Coronavirus: AI used to identify Covid-19 in lung x-rays

By Ellen Daniel

Researchers at Brunel University London have used artificial intelligence (AI) to correctly identify coronavirus on patients’ lungs.

The algorithm uses image analytics to detect Covid-19, SARS and MERS, and was shown to be accurate when tested on X-ray images from patients with confirmed cases.

Image analytics can be used to understand what to look for in X-rays and spot signs of disease, which can then be classified using deep learning.

Although image analytics alone cannot identify specific diseases, when combined with deep learning, it can help doctors during diagnosis. This may be useful in reducing pressure on radiologists.

With more information such as gender and age predict how the patient may be affected and how the disease may develop.

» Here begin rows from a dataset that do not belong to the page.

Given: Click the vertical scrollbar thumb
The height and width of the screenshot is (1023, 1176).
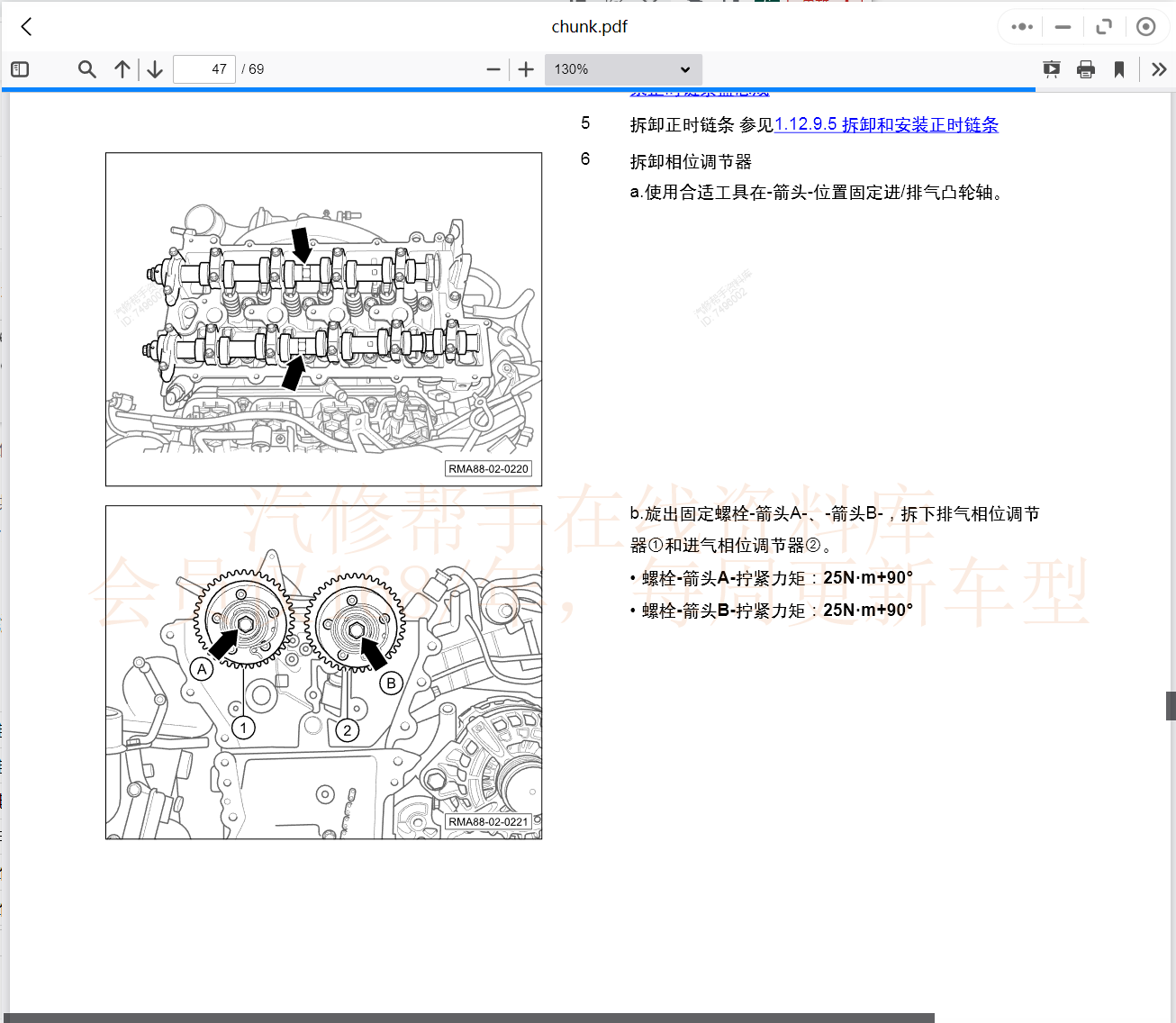Looking at the screenshot, I should 1169,706.
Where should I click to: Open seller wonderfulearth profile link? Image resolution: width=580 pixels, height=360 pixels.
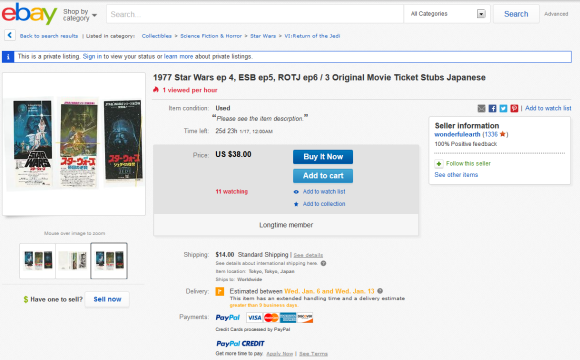click(x=457, y=134)

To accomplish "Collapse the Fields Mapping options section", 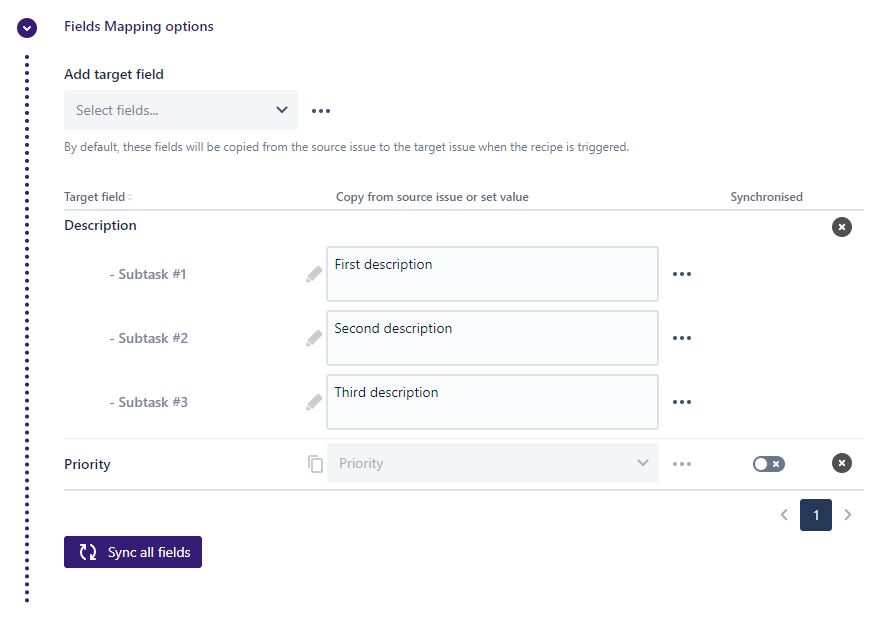I will click(27, 28).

As well as Covid-19, the technology could also be used to identify signs of other lung diseases such as asthma, lung cancer and pneumonia.

Commercialising AI that can identify coronavirus

Researchers are now exploring the commercialisation of the technology.

“New techniques in image analytics and AI can, and should, play an instrumental role in restraining the spread of COVID-19. By automatically and accurately identifying the disease,” said Abdul Sadka, Professor of Electronics and Computer Engineering at Brunel University.

“With the virus not going away anytime soon, this technology has the capability to massively ramp up our response to the disease and enable the healthcare specialists to identify, monitor and handle the treatment of pulmonary diseases.

“What is needed now is for the business sector to come forward and help get it out to the NHS as soon as practically possible.”

Brunel University is just one organisation exploring the use of AI in coronavirus diagnosis. Chinese e-commerce giant Alibaba has developed a coronavirus diagnosis tool, which has already been trialled in patients in China and could soon be available to doctors in Europe.